Peer Recovery Support Services Supplement
 
This draft appropriately separates the functions of Supervision and Clinical oversight for Peer Recovery Specialists. This is a cost effective strategy, will continue to assure quality services, and will allow programs to be more flexible in how they structure organizations. Importantly, Peer Recovery Specialists with supervisor training and the appropriate years of experience will now qualify to supervise other Peer Recovery Specialists. This capacity is crucial to maintaining a qualified peer workforce with a career ladder, and to providing peer-focused supervision. •Adjust the diagrams for Supervision and Clinical Oversight to reflect the separate functions of Professional Supervision and Clinical Oversight.

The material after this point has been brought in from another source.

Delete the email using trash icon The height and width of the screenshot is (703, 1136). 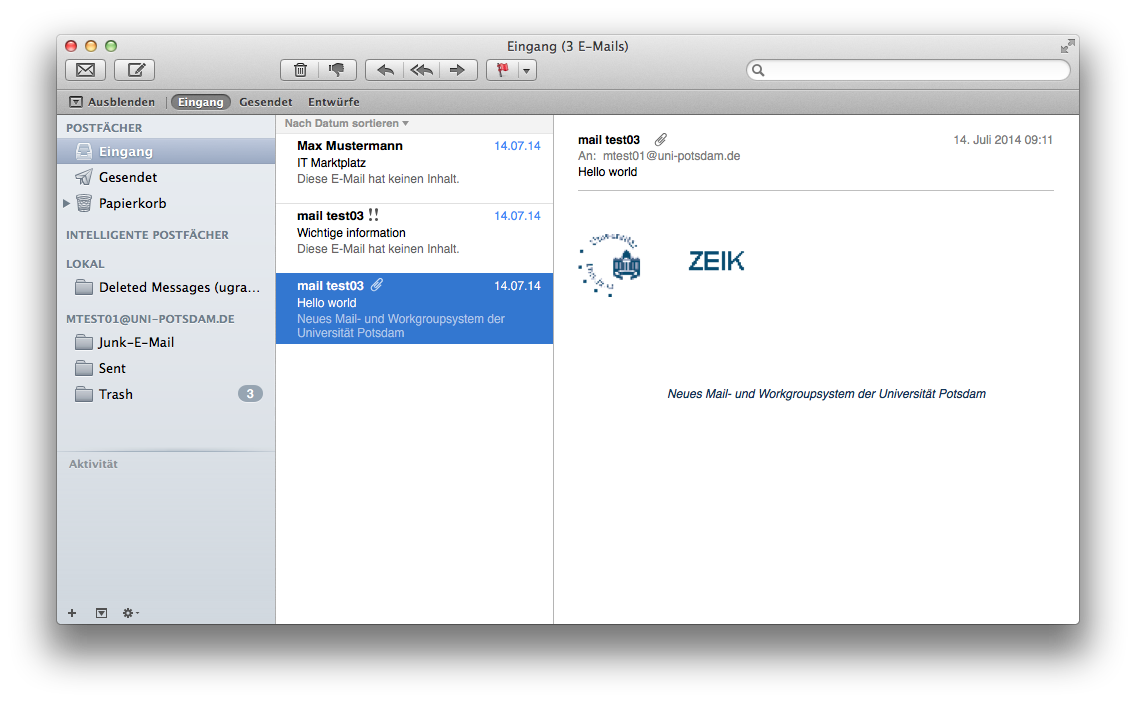300,70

The Direct Supervisor no longer necessarily connects to the practitioner providing the clinical oversight. That is only one option. •This draft specifies the PRS must have “a current certification by a certifying body approved by DBHDS.” This closes a loophole previously where a PRS could let their certification lapse and maintain registration to provide PRS services. • Define “Caseload” . This may be a straightforward matter to interpret in an outpatient program. However, a PRS may provide very time-limited services in an Emergency Services or similar context where they may not be assigned “cases,” per se. In addition, in many settings, Peer Specialists may provide services to a client not on their “caseload,” for example running support groups. In these groups, some participants may be assigned to a different PRS’s caseload. A definition of “caseload” would answer these questions. • Add to the list of persons who may make a referral for services a peer supporter . If a community partner can make a referral, that would seem to include a peer supporter. However, this should be specified.